Locked Ward

Journal Entry #2, “Locked Ward: Newtown, Connecticut” by Rachel Loden p.1292 Word Count:
Paraphrase
The Author, Rachel, is remembering when she would go visit her mother at the state hospital. She was a young girl at the time, maybe in her early teenage years. The orderly would order her to follow her all the way to her mother’s room. The orderly would remain eerily quiet as they progressed through a series of locked doors to her mother’s room. Her mother sat uneasy on the edge of her cot, looking sad and broken.   As if she was a puppy that knew she did something wrong. There are no tangible sharp objects in the room. However, when she sees the worsening condition of her mother, the pain cuts through her like a knife.
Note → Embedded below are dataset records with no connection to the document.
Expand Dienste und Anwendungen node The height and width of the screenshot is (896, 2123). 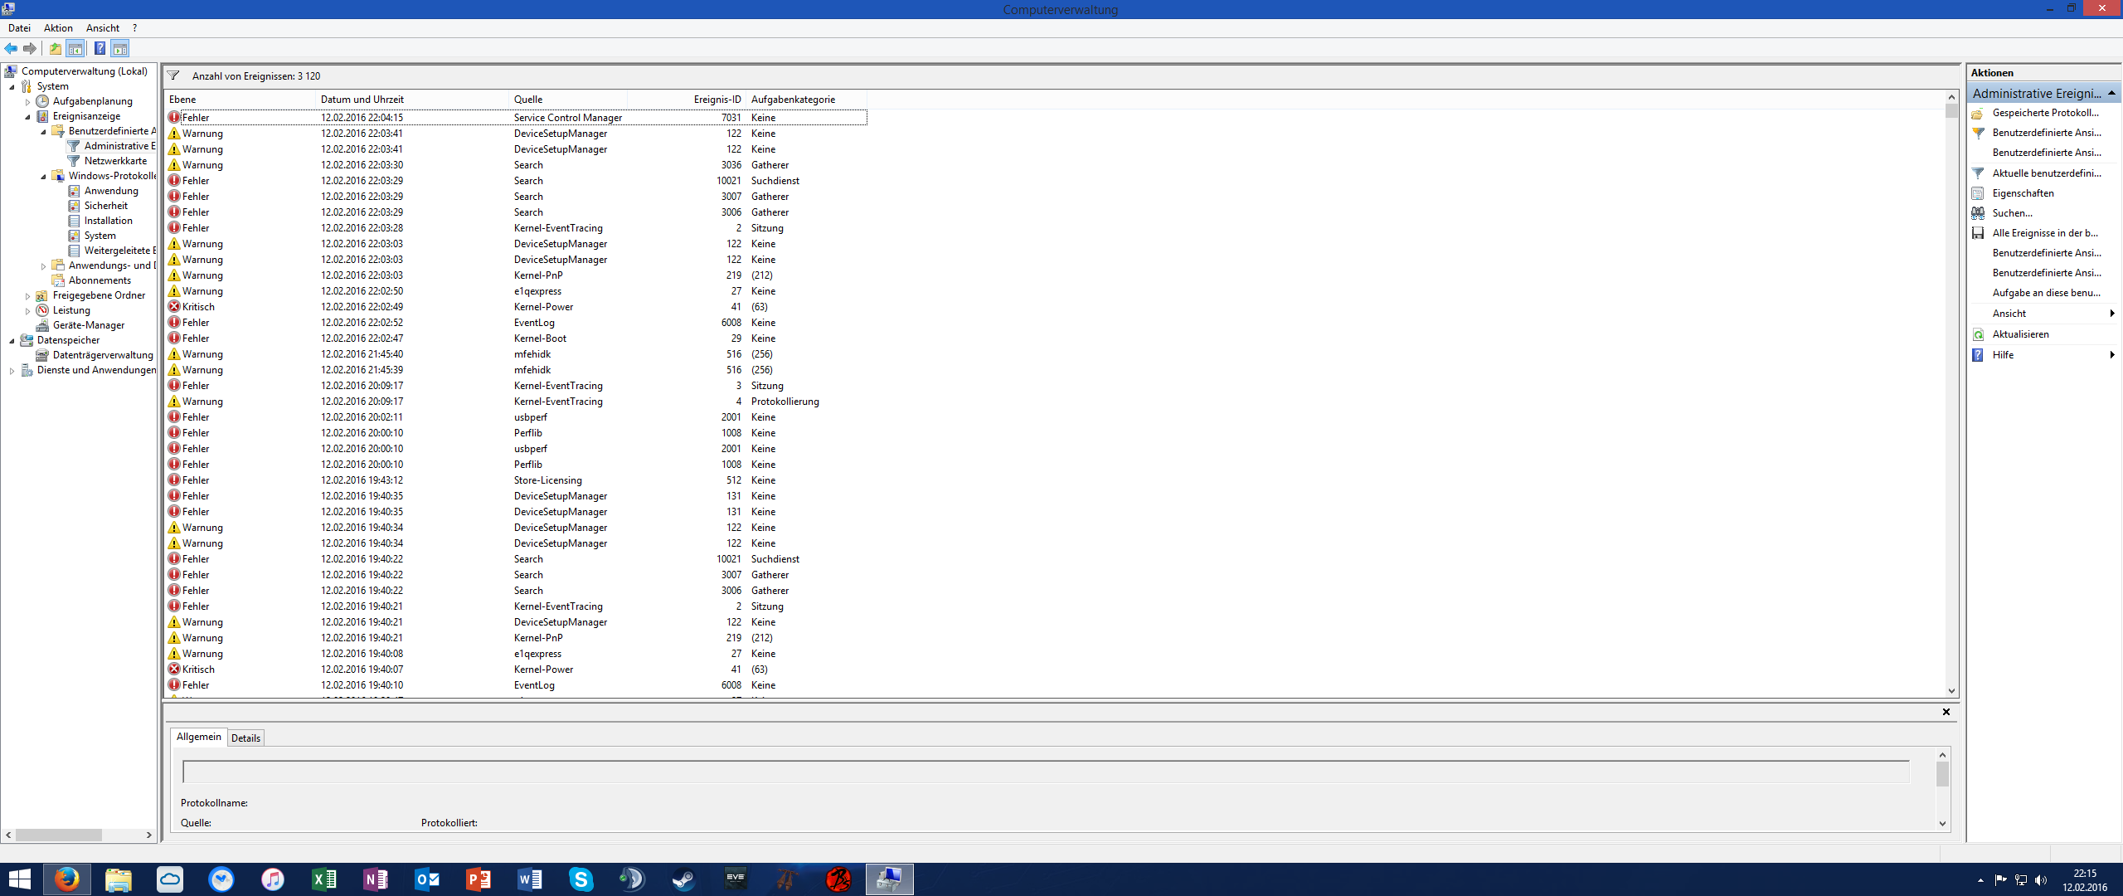(x=12, y=371)
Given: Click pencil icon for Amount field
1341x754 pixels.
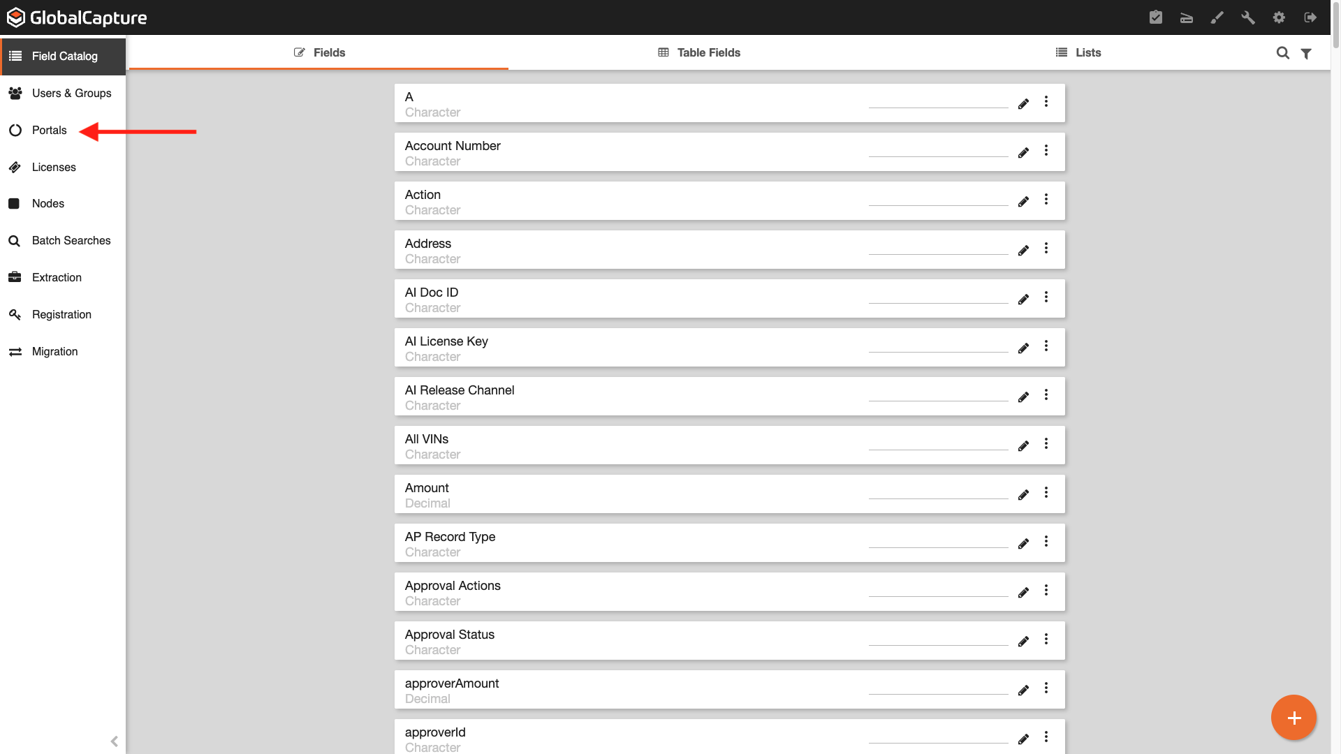Looking at the screenshot, I should (x=1023, y=494).
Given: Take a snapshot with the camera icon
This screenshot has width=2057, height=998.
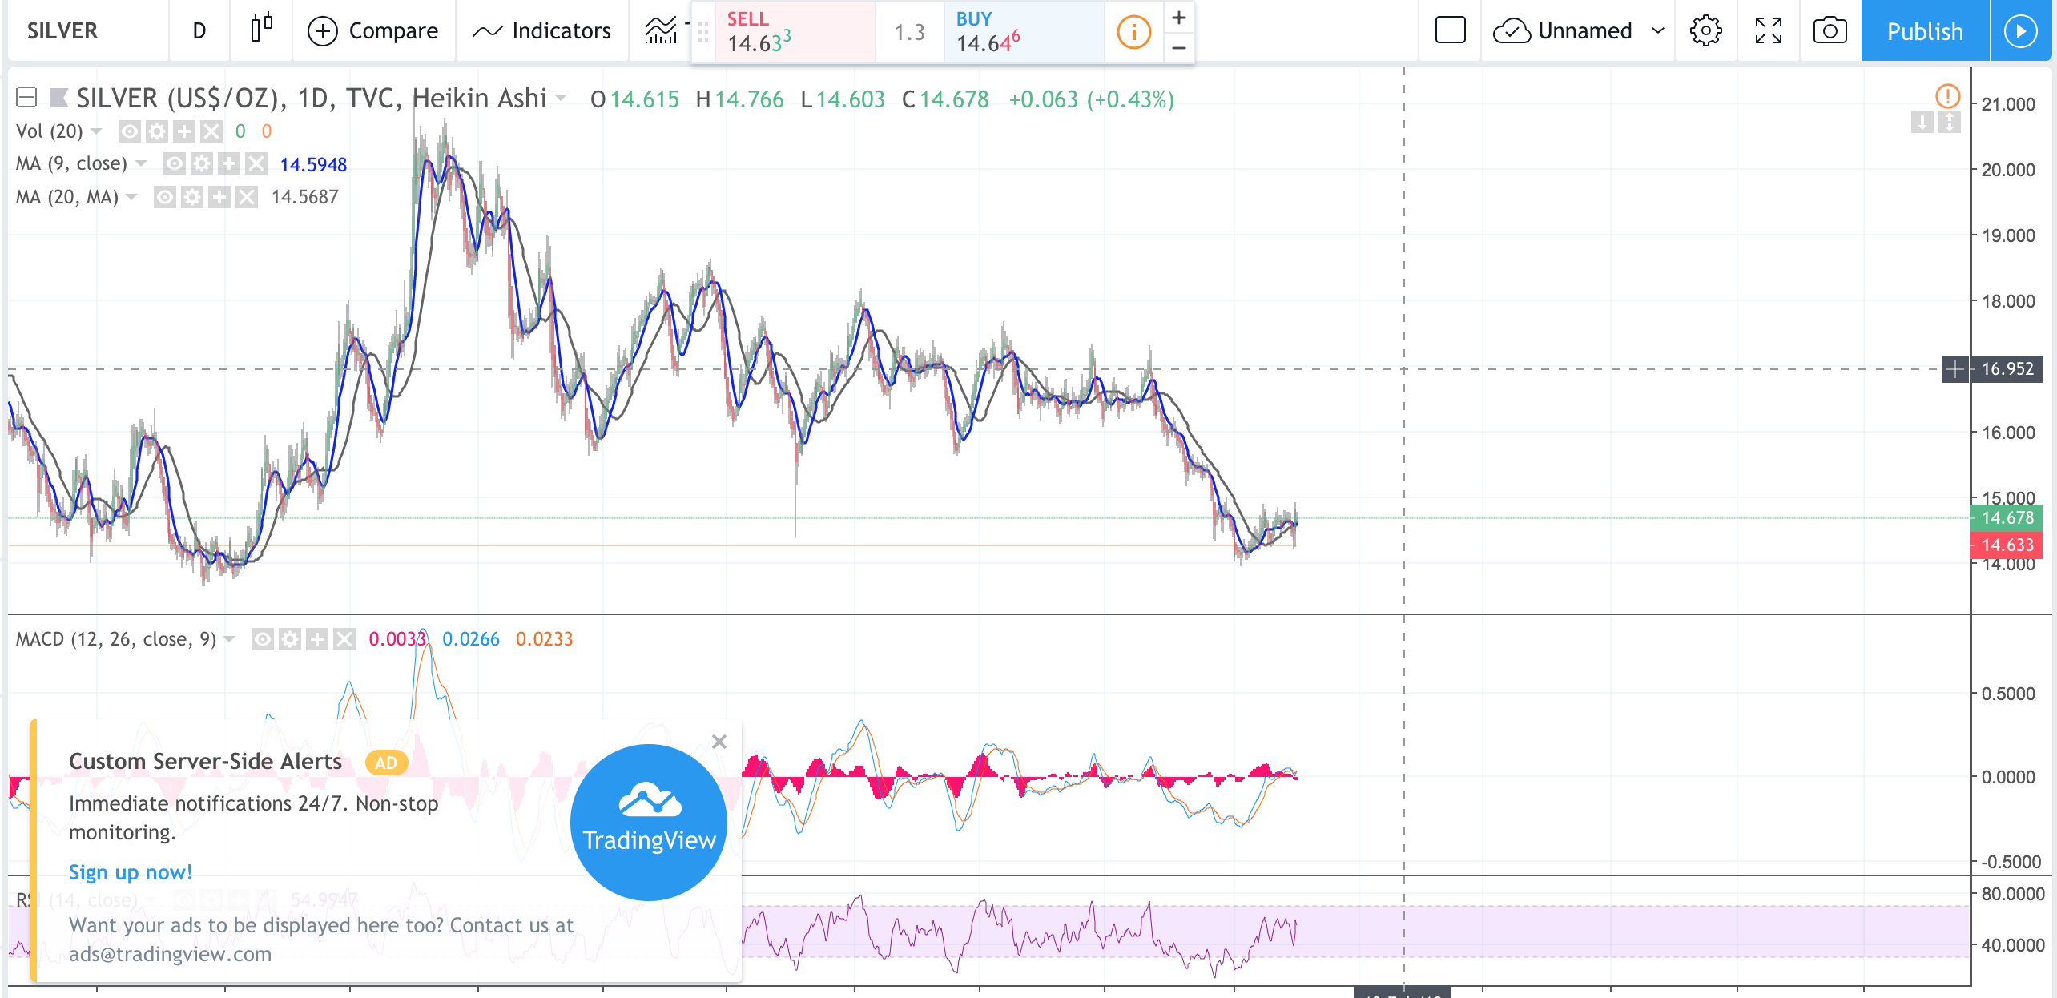Looking at the screenshot, I should point(1830,31).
She brought her mother a robe and a sweater that she had asked for, but all she wanted to do was to pick her mother up and take her away from this place. She would take her mother to a place where there would be doctors that care. It is apparent that this state hospital in Newtown, Connecticut, was not for the mentally ill patients, but it was for the criminally insane. Her mother earned a slot here that she could not escape. The years go on and her mother’s sins are not forgotten; the end of sadness and pain in her heart will never come.
Explication
Figurative language presents itself early in the poem, “I trail her like a moon” and “like a whipped child”. She trails in the shadow of the orderly never getting informed enough to know what happens when she is not present. She sees her mother as if she is there, but it as if no one is at home. She wished she were able to help her mother, but there was no way out once she had been admitted. The vast sea unable to remove the stains on her mother’s shirt symbolizes the sin placed upon her mother. It may not have been a horrific sin, but in her mother’s condition the people around her do not care enough to even take a second glance at her mother.